Stop Demolition at DC General Campus Until Families Leave

Mayor Muriel Bowser


The exterior demolition of Building 9 stopped at the beginning of August after unsafe levels of lead were found in the ground just outside the building. However, despite refusing to provide a concrete reason for why there is such urgency to demolish Building 9 even while DC General remains occupied, the Bowser Administration has not yet agreed to stop the demolition until the families are all gone. Demolition could begin again any day.


The Mayor of DC, Muriel Bowser, is planning to demolish a building (Building 9) on August 1. The building is 250 feet away from the DC General family shelter, where about 250 low-income, primarily black kids reside. The building was known to contain lead and asbestos. Demolition of Building 9 while the families still live in the nearby shelter increases the risk of dust, rodents, and neuro-toxins impacting the health and safety of the families, perhaps irreparably. The families are moving out, but most will be there until September or October.

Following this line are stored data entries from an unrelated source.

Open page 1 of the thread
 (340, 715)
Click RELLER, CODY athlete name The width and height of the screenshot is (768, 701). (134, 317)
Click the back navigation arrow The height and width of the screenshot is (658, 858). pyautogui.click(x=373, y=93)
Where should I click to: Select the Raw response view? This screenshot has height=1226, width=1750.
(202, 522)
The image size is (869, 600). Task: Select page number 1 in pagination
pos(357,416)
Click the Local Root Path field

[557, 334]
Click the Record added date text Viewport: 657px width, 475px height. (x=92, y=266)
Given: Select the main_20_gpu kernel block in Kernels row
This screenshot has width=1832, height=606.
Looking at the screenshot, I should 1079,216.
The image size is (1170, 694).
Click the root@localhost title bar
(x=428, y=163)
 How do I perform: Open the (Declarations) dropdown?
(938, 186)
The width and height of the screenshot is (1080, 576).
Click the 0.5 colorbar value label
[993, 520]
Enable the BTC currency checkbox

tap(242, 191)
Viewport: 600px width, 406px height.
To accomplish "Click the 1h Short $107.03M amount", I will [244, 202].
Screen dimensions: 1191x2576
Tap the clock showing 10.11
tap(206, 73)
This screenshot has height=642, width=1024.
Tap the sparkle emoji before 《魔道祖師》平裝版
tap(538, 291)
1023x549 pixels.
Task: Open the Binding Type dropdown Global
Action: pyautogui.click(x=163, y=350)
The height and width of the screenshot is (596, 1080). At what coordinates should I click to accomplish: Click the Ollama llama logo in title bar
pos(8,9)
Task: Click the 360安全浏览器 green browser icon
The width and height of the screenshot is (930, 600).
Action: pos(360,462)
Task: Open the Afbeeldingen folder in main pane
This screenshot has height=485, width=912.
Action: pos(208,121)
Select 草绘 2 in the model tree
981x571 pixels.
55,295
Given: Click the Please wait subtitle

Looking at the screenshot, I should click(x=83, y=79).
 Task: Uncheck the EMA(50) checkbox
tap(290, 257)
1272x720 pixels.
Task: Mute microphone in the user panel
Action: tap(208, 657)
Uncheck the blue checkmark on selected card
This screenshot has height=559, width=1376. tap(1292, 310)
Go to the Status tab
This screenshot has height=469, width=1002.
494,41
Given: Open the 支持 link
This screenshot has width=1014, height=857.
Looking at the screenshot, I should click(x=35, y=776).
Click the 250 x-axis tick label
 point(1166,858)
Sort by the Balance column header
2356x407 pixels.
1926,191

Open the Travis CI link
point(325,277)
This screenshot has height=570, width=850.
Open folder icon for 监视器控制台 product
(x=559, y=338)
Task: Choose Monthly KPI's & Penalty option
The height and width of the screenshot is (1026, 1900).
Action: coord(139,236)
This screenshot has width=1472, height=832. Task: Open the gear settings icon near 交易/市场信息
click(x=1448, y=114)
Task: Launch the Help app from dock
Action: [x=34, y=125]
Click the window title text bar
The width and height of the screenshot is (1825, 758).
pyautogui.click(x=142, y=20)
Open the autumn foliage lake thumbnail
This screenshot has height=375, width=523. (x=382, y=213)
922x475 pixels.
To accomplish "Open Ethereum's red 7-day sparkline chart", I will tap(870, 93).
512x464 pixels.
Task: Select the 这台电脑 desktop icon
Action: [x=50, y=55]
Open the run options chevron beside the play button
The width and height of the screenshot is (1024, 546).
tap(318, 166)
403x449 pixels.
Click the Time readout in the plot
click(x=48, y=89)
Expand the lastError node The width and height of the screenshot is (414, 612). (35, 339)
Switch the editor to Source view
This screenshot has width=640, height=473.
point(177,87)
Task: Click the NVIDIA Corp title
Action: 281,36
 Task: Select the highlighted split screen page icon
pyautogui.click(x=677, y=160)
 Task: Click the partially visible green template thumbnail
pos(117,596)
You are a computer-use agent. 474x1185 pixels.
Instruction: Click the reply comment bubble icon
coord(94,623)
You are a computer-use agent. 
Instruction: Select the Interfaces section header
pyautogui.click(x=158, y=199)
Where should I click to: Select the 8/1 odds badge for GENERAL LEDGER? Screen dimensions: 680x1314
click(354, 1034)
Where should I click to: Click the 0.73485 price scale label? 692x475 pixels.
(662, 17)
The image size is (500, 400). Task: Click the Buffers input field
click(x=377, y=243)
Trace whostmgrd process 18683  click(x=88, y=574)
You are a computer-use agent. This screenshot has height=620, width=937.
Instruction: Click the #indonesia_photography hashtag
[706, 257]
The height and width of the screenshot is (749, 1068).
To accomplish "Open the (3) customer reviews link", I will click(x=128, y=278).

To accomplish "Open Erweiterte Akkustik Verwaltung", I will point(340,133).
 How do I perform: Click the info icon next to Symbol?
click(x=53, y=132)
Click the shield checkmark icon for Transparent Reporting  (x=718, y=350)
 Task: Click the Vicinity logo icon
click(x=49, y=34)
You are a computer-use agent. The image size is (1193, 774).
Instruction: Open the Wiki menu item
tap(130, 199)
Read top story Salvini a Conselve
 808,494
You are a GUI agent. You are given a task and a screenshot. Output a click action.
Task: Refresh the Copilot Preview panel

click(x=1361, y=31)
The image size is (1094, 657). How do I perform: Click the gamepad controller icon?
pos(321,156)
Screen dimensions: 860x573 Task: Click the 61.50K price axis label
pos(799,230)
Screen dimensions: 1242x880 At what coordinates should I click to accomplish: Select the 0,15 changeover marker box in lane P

The Mayor has given no reason to the public as to why she needs to demolish buildings around the families while they still live on the campus. Some have speculated that the urgency to clear the campus may be motivated by development pressures-- either for Amazon headquarters or other private development.

The petition asks the Mayor to: 1) wait until the families are gone to demolish the building, so their health is not put at risk, and 2) after that, to use the highest standards for health and safety in order to avoid putting the nearby women at Harriet Tubman shelter and people in the jail in harm’s way.

You can also contact the Mayor via phone (202-727-2643), email (, or Twitter (@MayorBowser, using hashtag #StopDCGDemo). Let her know that no risk is acceptable when it comes to the health and safety of DC residents.

To: Mayor Muriel Bowser
From: [Your Name]

We urge you to halt all demolition and deconstruction of buildings on the DC General campus until all homeless families have moved out. We believe that no matter how committed you and your agencies are to reducing the health and safety risks from such activities, no risk is acceptable. Regardless of what the future holds for this parcel of land, the District should not engage in any activity that increases the risk of irreparable harm to the hundreds of low-income, primarily black, children and their parents who still call DC General home.

We also ask that, when you resume work on the buildings, you use the highest health and safety standards possible to reduce any risk of harm to the women living in the Harriet Tubman homeless shelter and the people staying in the jail.

Thank you for your attention to this matter.